While this morning's December ISM Services Index reading of 54.7 was a slower pace than November's 57.4 and slightly below consensus estimates of 55.5, today's broader market bullishness has man of the major indexes testing downward trends on their point and figure charts. Something I thought wouldn't take place so soon after the major indexes looked to be breaking down further just before the Christmas holiday.
While the ISM Services data looked to be a little shy of economist's expectations, today's delayed reaction and bullishness since the release may have some market participants thinking that the most bearish of bears found the numbers "strong than expected."
No one can quantitatively place a finger on it, a "lack" of selling brought on by a lack of "tax loss selling" from late December may also be having a near-term demand shift finding stocks higher in many stocks, especially those that had been beaten down into their end of year closes as sellers rid their portfolios of some losing stocks, took the loss, to write off those losses against gains found elsewhere during the 2002 tax year.
For example... shares of Nokia (NYSE:NOK) $16.97 1.79% traded down almost the entire month of December from its earlier month high near $20 to its December 31st close of $15.50, to jump $1.25, or 8.06% on Thursday after the New Year began, and extends some of those gains today.
Adding to today's bullish market tone was Challenger Gray & Christmas employment survey saying that U.S. businesses said they are planning fewer job cuts for a second straight month.
Companies surveyed said they would cut 92,900 positions in December, down 41% from the 157,508 reported cuts in November.
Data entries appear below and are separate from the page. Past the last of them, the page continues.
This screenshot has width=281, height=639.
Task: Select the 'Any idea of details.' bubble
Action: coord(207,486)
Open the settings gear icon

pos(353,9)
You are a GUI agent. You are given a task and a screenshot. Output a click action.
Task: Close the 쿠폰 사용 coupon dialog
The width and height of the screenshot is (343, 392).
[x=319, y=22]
For the year, this would translate into cumulative cuts of 1.46 million jobs, down 25% from a record 1.96 million in 2001.
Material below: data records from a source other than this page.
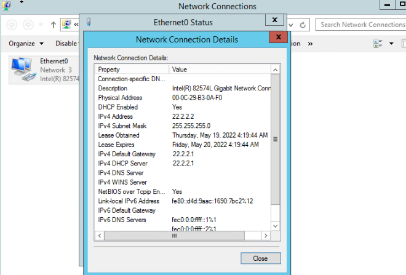Click the network folder address bar icon
The width and height of the screenshot is (406, 275).
66,25
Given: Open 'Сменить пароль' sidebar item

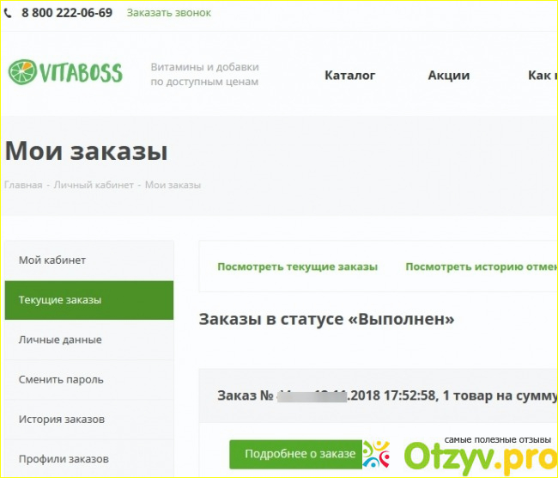Looking at the screenshot, I should 61,379.
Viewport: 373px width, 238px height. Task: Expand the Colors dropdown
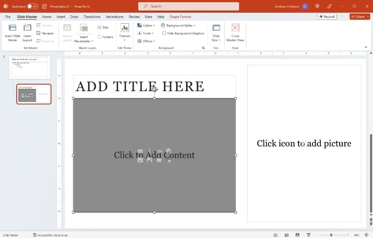(x=145, y=25)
While the trend looks to have the job market showing some lessening of declines, John Challenger, chief executive of the Chicago-based outplacement firm said that layoffs are still at a relatively high level and the recent reductions are not yet a cause for celebration. "We certainly aren't out of the woods yet," he said.
The greatest number of layoffs in the latest month came in the already hard-hit telecommunications industry, which sliced nearly 12,600 positions.
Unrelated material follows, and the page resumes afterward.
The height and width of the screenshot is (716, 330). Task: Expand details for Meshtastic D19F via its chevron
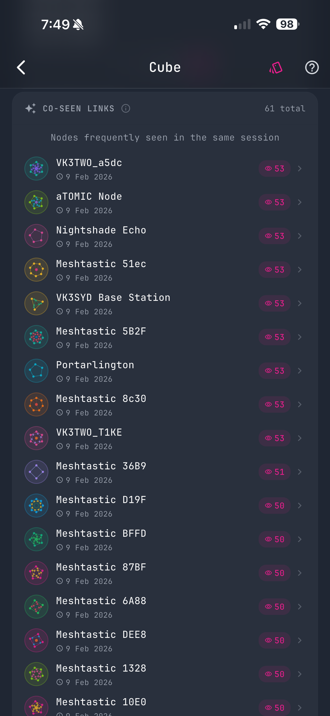[x=300, y=505]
While the Challenger report showed the telecommunications sector still losing jobs, today's 8.6% gain in Dow component SBC Communications (NYSE:SBC) $31.38 and $2.50 jump remains today's Dow gainer after the Wall Street Journal reported that the Federal Communications Commission was planning to stop making local phone companies rent their networks at cheap rates to competitors, which could reduce competitive price pressures.
That news has the North American Telecom Index (XTC.X) 499.90 +5.16% holding a session high and the number three sector gainer just behind the Fiber Optic Index (FOP.X) 52.02 +6% and Disk Drive Index (DDX.X) 76.82 +5.92%.
Shares of Qwest Communications (NYSE:Q) $5.92 +10.03% is one of the bigger percentage gainers of the regional bells and trades at levels not seen since last summer (2002).
While equities find gains today, Treasuries are seeing selling with the 10-year March futures (ty03h) 113'045 -0.25% down 9/32, which has the benchmark bond's YIELD rising to 4.083%.
While off their lows, the Dow Jones US Home Construction Index (DJUSHB) 312.77 -0.45% trades marginally lower and lags the broader market's gains on the thought that a slowly improving economic environment may see Treasuries pressured and that the longer-dated 10 and 30-year YIELDS, which many mortgage rates are tied to having reached their peak lows in October.
Market volume is brisk with the NYSE just breaking the 800 million share mark, while NASDAQ breadth is just over 940 million shares traded.
With the bulk of sectors showing gains, broader market breadth is positive with NYSE showing advancers outnumbering decliners by a 3 to 1 margin. NASDAQ breadth isn't quite as positive as the NYSE, but still positive at 2 to 1.
One observation that the bulk of "tax loss selling" may have been done in late December is the new highs versus new lows category. The NYSE has an impressive 92 stocks hitting new highs versus just 9 stocks at new 52-week lows, while NASDAQ is bullish in this indicator with 82 stocks reaching a new 52-week high versus just 13 stocks hitting new lows. It is the disparity between the new lows and new highs, which gives some credence to the thought of "lack of tax-loss selling."